In the center of the screen is the form that you are designing. You can drag and drop controls from the toolbox onto the form. The toolbox is collapsed in the picture above, but if you move the mouse pointer to the far left of the screen over the Toolbox tab, it will unfold. You can then click the pin at the top right of the panel to pin it down. This will rearrange the work area so that the toolbox is now always on top, and isn't obscuring the form. We'll take a closer look at the toolbox and what it contains shortly.

Also collapsed on the left hand bar is the Server Explorer – represented by the computers icon on top of the toolbox tab. You can think of this as a small version of the Windows Control Panel. From here, you can browse computers on a network, add and remove database connections, and much more.

To the right of the window are two panels. The top-right one is the Solution Explorer and the class view. In the Solution Explorer, you can see all open projects and their associated files. By clicking the tab at the bottom of the Solution Explorer, you activate the Class Viewer. In this, you can browse all of the classes in your projects and all of the classes that they are derived from.

At the bottom right of the screen, is the Properties panel. This panel will contain all of the properties of the selected item for easy reference and editing. We'll be using this panel quite a bit in this chapter.

Also in this panel, the Dynamic Help tab is visible. This panel will show help tips to you for any selected objects and code even while you type.

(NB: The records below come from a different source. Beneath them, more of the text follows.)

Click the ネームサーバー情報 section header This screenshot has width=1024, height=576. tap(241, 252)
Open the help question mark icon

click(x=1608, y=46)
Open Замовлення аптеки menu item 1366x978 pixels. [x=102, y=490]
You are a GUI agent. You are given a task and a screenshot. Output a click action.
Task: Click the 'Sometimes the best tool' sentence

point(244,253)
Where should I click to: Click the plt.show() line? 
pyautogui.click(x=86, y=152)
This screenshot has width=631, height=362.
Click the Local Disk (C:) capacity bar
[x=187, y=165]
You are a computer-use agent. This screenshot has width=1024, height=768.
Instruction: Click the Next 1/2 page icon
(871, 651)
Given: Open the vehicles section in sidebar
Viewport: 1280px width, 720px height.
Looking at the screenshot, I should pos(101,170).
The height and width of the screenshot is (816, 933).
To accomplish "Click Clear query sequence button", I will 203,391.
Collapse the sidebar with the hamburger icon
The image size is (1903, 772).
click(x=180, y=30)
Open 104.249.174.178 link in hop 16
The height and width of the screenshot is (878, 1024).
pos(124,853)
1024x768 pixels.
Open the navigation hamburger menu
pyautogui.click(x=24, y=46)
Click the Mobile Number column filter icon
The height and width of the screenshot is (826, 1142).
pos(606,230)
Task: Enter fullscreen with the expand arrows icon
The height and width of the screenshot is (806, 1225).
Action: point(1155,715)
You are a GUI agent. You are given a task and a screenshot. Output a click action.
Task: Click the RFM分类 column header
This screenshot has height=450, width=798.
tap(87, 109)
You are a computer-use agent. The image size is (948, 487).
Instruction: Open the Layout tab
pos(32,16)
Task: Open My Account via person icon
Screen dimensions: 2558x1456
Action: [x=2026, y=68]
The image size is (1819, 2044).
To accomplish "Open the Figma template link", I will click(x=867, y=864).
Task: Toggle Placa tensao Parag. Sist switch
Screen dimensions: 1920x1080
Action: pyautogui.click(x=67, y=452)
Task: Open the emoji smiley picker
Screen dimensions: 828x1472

If your computer uses one of the older microprocessors or has a small amount of RAM, then I suggest that you remove this from the panel when it is not needed, as all that searching for help can make performance rather sluggish.

The Toolbox

Let's have a closer look at the toolbox. If you haven't already, move your mouse pointer over the toolbox on the left of the screen, and pin it to the foreground by clicking the pin at the top right of the panel that unfolds:

If you accidentally remove the toolbox by clicking the X instead, you can make it reappear by selecting Toolbox from the View menu, or by pressing Ctrl-Alt-X.



The toolbox contains a selection of all the controls available to you as a .NET developer. In particular, it provides the selection that is of importance to you as a Windows Application developer. If you had chosen to create a Web Forms project, rather than a Windows Application, you would have been given a different toolbox to use. You are not limited to use this selection. You can customize the toolbox to fit your needs, but in this chapter, we'll be focusing on the controls found in the selection that is shown in the picture above – in fact, we'll look at most of the controls that are shown here.

Now that we know where we'll be doing the work, let's look at controls in general.

Controls

Most controls in .NET derive from the System.Windows.Forms.Control class. This class defines the basic functionality of the controls, which is why many properties and events in the controls we'll see are identical. Many of these classes are themselves base classes for other controls, as is the case with the Label and TextBoxBase classes in the diagram below:



Some controls, named custom or user controls, derive from another class: System.Windows.Forms.UserControl. This class is itself derived from the Control class and provides the functionality we need to create controls ourselves. We'll cover this class in Chapter 14. Incidentally, controls used for designing Web user interfaces derive from yet another class, System.Web.UI.Control.